Ray Fantini RAFANTINI at salisbury.edu
Mon Feb 25 16:44:19 EST 2019


It’s a six channel solid state radio with the Broadcast receiver included. Figure I would drag it out to Dayton and sell it for $20 for someone who wanted a mobile radio for 160 AM, don’t know if it would go up to 80 or not. If anyone is interested I can put up a picture. Has the mounting bracket that I figure would be way more rear then the radio. Wonder what they used for an antenna being back of set is isolated signal wire feed so the radio must have an internal loading coil but going to assume that they went to some form of whip antenna. Also recall that radios for HF had to have ground plates on the bottom of the hull. Would speculate that some high voltage was developed along the antenna line and on the antenna.

Ray F/KA3EKH

-----Original Message-----
From: mrca-bounces at mailman.qth.net [mailto:mrca-bounces at mailman.qth.net] On Behalf Of Mike Morrow
Sent: Monday, February 25, 2019 3:06 PM
To: MRCA at mailman.qth.net
Subject: Re: [MRCA] GE Portamobil

Ray wrote:

> ...an old General Electric Porta Mobile VHF transceiver with the 
> battery pack and microphone. ... It’s currently on 143.9/148.10 ...

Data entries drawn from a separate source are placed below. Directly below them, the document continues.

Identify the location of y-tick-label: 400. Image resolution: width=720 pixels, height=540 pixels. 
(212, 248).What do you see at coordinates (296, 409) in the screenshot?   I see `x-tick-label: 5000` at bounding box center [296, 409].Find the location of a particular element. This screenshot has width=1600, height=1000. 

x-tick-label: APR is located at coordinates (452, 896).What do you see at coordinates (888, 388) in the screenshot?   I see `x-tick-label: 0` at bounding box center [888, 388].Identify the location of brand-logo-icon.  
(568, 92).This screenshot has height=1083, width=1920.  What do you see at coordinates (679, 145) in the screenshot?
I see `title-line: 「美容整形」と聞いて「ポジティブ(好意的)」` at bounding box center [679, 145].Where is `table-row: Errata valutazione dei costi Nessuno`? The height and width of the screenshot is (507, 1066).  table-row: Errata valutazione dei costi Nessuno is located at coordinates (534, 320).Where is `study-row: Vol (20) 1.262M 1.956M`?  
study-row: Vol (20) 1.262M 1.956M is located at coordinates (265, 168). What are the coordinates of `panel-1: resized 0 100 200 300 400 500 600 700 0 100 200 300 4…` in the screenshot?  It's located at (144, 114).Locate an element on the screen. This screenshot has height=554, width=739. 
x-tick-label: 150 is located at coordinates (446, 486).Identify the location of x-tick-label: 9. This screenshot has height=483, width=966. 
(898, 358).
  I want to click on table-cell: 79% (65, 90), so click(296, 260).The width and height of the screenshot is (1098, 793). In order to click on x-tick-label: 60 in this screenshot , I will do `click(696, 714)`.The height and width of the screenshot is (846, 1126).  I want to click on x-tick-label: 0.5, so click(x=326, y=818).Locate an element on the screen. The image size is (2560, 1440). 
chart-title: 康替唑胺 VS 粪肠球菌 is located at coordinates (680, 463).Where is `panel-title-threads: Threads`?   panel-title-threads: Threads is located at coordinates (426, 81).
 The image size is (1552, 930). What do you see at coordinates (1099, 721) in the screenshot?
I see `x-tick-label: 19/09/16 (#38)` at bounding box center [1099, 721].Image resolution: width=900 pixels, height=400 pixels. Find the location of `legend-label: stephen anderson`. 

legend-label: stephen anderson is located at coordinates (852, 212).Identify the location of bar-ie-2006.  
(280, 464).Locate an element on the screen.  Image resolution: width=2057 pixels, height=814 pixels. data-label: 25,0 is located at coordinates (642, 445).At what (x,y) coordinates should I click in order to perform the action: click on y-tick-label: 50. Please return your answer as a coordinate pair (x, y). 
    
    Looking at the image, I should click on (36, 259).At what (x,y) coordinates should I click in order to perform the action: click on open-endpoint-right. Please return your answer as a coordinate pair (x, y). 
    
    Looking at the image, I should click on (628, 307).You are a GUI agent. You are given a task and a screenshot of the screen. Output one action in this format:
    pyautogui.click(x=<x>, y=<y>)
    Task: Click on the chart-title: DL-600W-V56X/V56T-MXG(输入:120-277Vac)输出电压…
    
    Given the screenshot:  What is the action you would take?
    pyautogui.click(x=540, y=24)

That's the old obsolete standard Civil Air Patrol repeater frequency pair.  Pairs like 148.125/143.550 seem to be commonly used now.  After 9/11/01, CAP and MARS frequencies started being treated like Top Secret SIOP-ESI information due (I guess) to the very vital highly-classified traffic carried on their networks, not to mention the self-importance that guarding FOUO information gives to the privileged possessor! :-)  When I was in MARS and CAP in the 1960s and 1970s, we'd pass out mimeographed sheets with net times and frequencies to encourage listening and to recruit members...even when it was popular entertainment for some left-coast types to interfere with phone patch traffic for Vietnam-theater servicemen.

That Marine Band AM set sounds interesting.  I've collected several of that type since they started showing up at hamfests 45 years ago.  I like the sets that have an AM broadcast band receiver built in.